July 9, 2025Updated 1:23 p.m. ET
A program that supports the nation’s most promising climate scientists faces delayed funding, furloughs and a canceled year of grants, according to participants in the program and emails reviewed by The Times. It’s the latest hit climate science has taken from the Trump administration, which has been limiting funds for climate research across a number of federal agencies.
Every year since 1991, the National Ocean and Atmospheric Administration has offered competitive grants to a small number of scientists. The awards, under the Climate and Global Change Postdoctoral Fellowship Program, have supported more than 230 researchers, many of whom have gone on to be leaders in global climate and atmospheric research.
“It would be a real shame for this program to go,” said Lilian Dove, an oceanographer at Brown University and one of the fellowship recipients who received the furlough notice on Monday. “They do a great job of funding basic science that improves our understanding of how the world works.”

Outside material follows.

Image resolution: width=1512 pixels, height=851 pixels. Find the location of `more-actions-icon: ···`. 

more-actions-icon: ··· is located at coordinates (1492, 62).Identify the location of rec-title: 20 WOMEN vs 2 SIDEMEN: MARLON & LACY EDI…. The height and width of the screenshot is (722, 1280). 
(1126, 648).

After the selection process for new fellows was finished this year, no one received offers because the funding situation at NOAA was too uncertain. The Trump administration’s proposed budget cuts all funding for NOAA’s climate research. And the latest funding for researchers already in the program has yet to appear. Ten researchers were placed on unpaid leave on Monday, effective through the end of September.
“It’s frustrating,” Dr. Dove said. The funding delay and furlough have interrupted the final months of her research on how the Southern Ocean stores heat and carbon, a critical part of the global climate cycle. Many of the fellows collaborate with researchers in other fields and around the world, so when their work is delayed, their teammates are left to keep making progress alone.
Other fellows in the program study a range of climate topics including wildfires and air pollution, extreme precipitation and flooding, climate change at the poles, sea level rise and more.